Media menulis tentang “kebangkitan buruh muda” yang dipimpin oleh perempuan.
Wawancara dengan Nisa muncul di koran lokal:
> “Kami tidak melawan perusahaan. Kami hanya menuntut keadilan yang manusiawi.”
Kutipan itu membuat Raka bangga — dan diam-diam juga membuat Jefri gusar.
---
Di ruangannya, Jefri menatap artikel itu dengan rahang mengeras.
“Sekarang mereka pahlawan,” katanya kesal pada asistennya.

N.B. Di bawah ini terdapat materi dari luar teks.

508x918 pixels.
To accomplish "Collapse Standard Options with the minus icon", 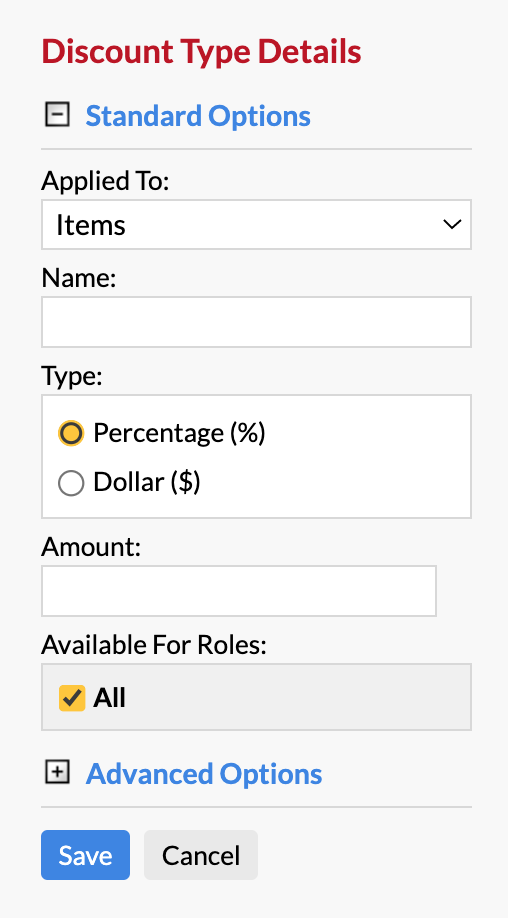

“Kalau terus begini, investor bisa tarik diri.”
Asisten mencoba menenangkan. “Kita bisa negosiasi, Pak. Tawarkan bonus tahunan atau perbaikan fasilitas. Biar serikat nggak terlalu keras.”
Jefri berpikir sejenak. “Baik. Tapi pastikan satu hal.”
“Asal jangan ribut, Pak.”
“Bukan,” kata Jefri sambil menatap foto Raka di laporan internal.
“Pastikan orang itu nggak balik lagi ke pabrik ini.”
---
Sementara itu, malam hari di warung kopi, Nisa, Raka, dan Saman kembali berkumpul.
Mereka bicara santai, tapi mata mereka tetap awas.
“Gue denger mereka mau bikin versi tandingan serikat kita,” kata Saman sambil menyeruput kopi.
Raka mengangguk. “Itu taktik klasik. Bikin serikat bayangan biar buruh bingung milih siapa yang benar.”
Nisa menatap ke arah jalan yang gelap. “Kalau begitu, kita harus lebih transparan. Semua keputusan serikat diumumin terbuka. Biar nggak ada ruang buat fitnah.”
“Dan kalau mereka nyerang lewat orang dalam?” tanya Saman.
Raka tersenyum tipis. “Berarti waktunya kita belajar politik pabrik.”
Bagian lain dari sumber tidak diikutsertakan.